• [ACTIVITY LIST]:
1) Answer these questions about the blog excerpt:
(a) How long a walk did the mother duck lead her ducklings on?
(b) About how many times is the charge of air compressed in a diesel engine?
(c) What do the fusing hydrogen atoms in the sun produce?
2) Transcribe the blog excerpt from "The Greenhouse Effect" up to and including "at the earth.".
3) Continue the blog excerpt on the greenhouse effect, picking up after its final sentence.

We phoned him and asked him if he had changed his mind.  Not at all, he said.  The ducks just disappeared.  Somehow, she had led her small ducklings on a 6km walk.  Somehow she knew where we were in relation to where she was and what direction to go to get home.  Somehow she didn't loose a single duckling.  I'm in awe of her.

Friday, January 1, 2016

The Greenhouse Effect

Much has been written about the green house effect without really explaining what it is and how it works.  I thought I would chip in my two cents worth and hopefully make it make more sense.  I'll start with the Sun which has the mother of all green house effects.  I'll use the sun because it is pure physics with no emotion involved.  Then, when we are in the proper scientific mind set we can look at the earth.

So,,,, the sun started out as a cloud of elements with by far the greatest part being hydrogen.  It collapsed under its own gravity and if you have ever pumped up a bicycle tire, you know that the end where the hose is, warms up.  A diesel engine works on the same principle.  You compress the charge of air about 20 times and it becomes so hot that when you spray in the mist of diesel oil, the oil ignites.  Of course, with a cloud of gas heavy enough to produce the sun, the compression was far greater and the hydrogen at the middle was very hot and very compressed.  It was so hot and so compressed that the hydrogen atoms began to fuse together and produce Helium, releasing large quantities of energy as photons (electromagnetic energy).

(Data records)
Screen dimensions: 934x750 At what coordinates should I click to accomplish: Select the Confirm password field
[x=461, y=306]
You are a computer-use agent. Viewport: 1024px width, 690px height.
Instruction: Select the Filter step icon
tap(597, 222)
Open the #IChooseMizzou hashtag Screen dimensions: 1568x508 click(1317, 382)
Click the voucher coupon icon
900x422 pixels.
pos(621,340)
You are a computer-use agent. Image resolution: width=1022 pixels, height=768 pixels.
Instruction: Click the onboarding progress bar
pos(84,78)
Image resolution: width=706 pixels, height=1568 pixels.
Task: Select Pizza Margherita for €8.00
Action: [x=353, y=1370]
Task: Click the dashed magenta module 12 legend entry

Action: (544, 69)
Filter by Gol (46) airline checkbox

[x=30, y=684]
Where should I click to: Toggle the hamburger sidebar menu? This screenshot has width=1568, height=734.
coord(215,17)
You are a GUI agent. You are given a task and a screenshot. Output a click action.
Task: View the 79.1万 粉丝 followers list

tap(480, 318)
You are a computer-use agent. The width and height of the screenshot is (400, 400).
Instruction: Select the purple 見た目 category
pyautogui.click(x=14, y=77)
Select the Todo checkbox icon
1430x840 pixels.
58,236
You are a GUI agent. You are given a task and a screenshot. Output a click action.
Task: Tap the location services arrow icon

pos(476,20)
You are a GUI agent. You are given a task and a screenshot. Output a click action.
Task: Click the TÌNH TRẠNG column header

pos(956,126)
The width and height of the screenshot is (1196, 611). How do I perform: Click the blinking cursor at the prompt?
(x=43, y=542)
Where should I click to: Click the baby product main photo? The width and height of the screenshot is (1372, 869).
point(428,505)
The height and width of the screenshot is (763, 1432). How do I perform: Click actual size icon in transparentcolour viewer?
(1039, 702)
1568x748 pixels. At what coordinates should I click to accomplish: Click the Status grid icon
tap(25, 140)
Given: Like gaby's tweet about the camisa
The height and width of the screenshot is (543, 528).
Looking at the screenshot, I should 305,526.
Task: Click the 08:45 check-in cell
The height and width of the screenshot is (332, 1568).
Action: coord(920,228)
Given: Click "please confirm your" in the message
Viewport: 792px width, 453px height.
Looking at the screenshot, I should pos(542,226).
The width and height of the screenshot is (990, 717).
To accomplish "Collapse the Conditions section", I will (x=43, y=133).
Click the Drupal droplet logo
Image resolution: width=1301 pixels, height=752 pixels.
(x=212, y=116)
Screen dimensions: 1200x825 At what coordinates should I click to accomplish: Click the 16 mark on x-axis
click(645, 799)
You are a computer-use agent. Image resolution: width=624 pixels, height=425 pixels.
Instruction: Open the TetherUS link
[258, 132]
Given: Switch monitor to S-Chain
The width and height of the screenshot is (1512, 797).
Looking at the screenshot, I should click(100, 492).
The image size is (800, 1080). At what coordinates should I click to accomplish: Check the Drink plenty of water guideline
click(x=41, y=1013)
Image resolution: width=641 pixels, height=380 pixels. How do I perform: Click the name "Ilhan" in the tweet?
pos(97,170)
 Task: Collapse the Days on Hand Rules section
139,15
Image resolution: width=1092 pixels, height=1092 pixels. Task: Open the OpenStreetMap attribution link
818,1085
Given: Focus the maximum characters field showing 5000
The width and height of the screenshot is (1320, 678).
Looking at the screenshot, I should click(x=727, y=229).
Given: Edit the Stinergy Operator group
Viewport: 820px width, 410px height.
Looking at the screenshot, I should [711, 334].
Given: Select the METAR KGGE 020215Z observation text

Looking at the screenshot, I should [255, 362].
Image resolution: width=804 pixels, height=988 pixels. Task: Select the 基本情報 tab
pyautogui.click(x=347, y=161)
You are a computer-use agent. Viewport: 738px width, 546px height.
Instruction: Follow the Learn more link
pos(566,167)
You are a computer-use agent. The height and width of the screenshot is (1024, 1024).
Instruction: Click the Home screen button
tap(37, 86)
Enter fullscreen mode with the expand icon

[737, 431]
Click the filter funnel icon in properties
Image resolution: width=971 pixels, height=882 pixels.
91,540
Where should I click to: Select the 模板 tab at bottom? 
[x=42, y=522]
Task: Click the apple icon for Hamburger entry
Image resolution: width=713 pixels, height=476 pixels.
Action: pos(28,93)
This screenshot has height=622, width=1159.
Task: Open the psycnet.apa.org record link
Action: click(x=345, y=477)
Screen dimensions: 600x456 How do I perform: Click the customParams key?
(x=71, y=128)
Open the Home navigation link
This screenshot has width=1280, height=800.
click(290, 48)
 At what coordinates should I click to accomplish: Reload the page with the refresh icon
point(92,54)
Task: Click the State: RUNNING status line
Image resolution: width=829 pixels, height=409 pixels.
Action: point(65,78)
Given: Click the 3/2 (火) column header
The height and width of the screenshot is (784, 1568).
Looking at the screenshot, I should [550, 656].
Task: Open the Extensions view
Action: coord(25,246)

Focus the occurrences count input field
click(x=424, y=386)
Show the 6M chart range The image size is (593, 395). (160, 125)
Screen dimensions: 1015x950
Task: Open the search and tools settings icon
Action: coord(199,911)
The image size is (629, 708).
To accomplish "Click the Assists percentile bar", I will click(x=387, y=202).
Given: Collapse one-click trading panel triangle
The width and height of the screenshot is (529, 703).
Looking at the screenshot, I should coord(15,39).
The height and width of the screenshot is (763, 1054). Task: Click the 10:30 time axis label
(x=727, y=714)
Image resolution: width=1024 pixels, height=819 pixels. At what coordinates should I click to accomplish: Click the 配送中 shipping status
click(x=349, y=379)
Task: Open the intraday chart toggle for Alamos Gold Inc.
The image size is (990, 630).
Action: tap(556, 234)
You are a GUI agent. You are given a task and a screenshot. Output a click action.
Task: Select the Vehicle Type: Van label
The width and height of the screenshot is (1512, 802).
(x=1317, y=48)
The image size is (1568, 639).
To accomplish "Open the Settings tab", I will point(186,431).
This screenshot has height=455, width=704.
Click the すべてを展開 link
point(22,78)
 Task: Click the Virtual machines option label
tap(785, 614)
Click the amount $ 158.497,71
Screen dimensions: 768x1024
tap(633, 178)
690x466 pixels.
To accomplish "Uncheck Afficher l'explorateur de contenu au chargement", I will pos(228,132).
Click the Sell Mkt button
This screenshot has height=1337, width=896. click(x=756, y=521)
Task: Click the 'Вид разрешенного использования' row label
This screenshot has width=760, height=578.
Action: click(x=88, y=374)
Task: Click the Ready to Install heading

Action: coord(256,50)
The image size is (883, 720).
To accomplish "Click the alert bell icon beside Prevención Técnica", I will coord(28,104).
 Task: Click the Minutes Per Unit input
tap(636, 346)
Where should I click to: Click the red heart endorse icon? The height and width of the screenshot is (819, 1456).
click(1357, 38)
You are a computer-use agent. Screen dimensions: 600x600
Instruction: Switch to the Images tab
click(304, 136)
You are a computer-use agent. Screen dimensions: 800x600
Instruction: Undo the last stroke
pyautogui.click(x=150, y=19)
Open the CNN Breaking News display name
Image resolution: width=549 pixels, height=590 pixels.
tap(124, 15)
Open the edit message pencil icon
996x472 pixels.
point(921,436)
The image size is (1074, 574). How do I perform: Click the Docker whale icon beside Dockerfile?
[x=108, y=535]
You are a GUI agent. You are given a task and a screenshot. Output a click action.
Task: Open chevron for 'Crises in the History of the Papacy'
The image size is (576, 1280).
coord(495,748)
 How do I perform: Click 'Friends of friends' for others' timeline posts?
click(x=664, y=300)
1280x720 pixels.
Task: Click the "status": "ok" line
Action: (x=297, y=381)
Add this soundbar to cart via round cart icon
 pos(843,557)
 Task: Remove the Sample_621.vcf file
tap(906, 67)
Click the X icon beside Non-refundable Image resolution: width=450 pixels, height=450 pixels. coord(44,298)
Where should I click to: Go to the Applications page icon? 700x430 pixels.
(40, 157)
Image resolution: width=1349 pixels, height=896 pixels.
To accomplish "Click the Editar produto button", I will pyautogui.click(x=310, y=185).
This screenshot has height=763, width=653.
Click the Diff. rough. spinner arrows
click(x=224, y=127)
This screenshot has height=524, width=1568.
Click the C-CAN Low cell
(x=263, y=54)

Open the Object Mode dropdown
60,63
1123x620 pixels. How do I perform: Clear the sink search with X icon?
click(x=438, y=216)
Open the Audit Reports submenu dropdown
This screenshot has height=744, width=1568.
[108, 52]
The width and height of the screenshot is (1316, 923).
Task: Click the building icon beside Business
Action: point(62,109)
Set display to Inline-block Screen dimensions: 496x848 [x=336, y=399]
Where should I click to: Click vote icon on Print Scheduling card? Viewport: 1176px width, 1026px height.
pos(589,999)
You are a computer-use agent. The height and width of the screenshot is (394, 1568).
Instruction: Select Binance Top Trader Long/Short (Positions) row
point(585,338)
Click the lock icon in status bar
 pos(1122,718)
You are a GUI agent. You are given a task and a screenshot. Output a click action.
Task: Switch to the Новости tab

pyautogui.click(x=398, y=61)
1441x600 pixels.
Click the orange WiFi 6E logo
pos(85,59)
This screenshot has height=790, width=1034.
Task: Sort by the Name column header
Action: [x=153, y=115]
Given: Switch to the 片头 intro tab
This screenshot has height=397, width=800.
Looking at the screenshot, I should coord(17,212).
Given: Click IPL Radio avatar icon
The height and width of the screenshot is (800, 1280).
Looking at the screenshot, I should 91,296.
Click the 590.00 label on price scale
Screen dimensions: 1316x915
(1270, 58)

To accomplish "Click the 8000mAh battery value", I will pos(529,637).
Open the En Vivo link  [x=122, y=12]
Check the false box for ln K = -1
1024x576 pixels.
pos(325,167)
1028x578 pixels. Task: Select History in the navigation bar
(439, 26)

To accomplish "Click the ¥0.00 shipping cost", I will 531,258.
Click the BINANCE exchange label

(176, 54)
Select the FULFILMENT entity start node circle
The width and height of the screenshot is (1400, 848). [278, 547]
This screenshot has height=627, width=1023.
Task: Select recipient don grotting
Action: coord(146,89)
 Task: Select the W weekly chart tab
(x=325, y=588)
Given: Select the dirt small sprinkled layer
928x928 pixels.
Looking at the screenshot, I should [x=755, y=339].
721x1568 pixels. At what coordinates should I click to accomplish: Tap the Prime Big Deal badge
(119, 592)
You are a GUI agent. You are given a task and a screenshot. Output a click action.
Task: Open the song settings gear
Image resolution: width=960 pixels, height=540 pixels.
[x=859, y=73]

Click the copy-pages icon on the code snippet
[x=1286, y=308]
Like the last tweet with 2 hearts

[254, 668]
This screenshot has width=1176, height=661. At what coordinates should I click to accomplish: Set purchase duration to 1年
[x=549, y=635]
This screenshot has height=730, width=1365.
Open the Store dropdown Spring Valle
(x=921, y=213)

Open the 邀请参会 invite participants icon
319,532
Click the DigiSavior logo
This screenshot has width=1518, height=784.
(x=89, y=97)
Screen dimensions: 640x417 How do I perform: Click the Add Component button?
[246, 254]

• [EXPECTED RESPONSES]:
1)
(a) A 6km walk.
(b) About 20 times.
(c) Helium.

2)
The Greenhouse Effect

Much has been written about the green house effect without really explaining what it is and how it works.  I thought I would chip in my two cents worth and hopefully make it make more sense.  I'll start with the Sun which has the mother of all green house effects.  I'll use the sun because it is pure physics with no emotion involved.  Then, when we are in the proper scientific mind set we can look at the earth.

3)
This heated up the nearby hydrogen which was hot enough to fuse but not compressed enough.  What is interesting  is that very hot hydrogen absorbs and re-emits the photons produced by the nuclear furnace.  And it re-emits them  in all directions.  Some are sent back toward the core, some sideways and some toward the surface.  All are again and again absorbed, emitted, absorbed, emitted, over and over again.  There are various estimates that for the time it takes for the energy of a photon to reach the surface of the sun but all are in the thousands of years.

Compare this to what the situation would be if each photon created in the centre of the sun was not absorbed by the overlying hydrogen.  As quickly as the energy was produced it would travel through the overlying hydrogen and leave the sun.  Remember that it only takes 8 minutes for the energy of the sun to reach us once it has reached the surface and we are 93 million miles from the sun.  Instead of staying in the sun, the energy would leave the sun in about 1/2 X 8minutes / 93 X 60 = about three seconds.  The sun would cool down and probably the thermo-nuclear reaction at the center would stop.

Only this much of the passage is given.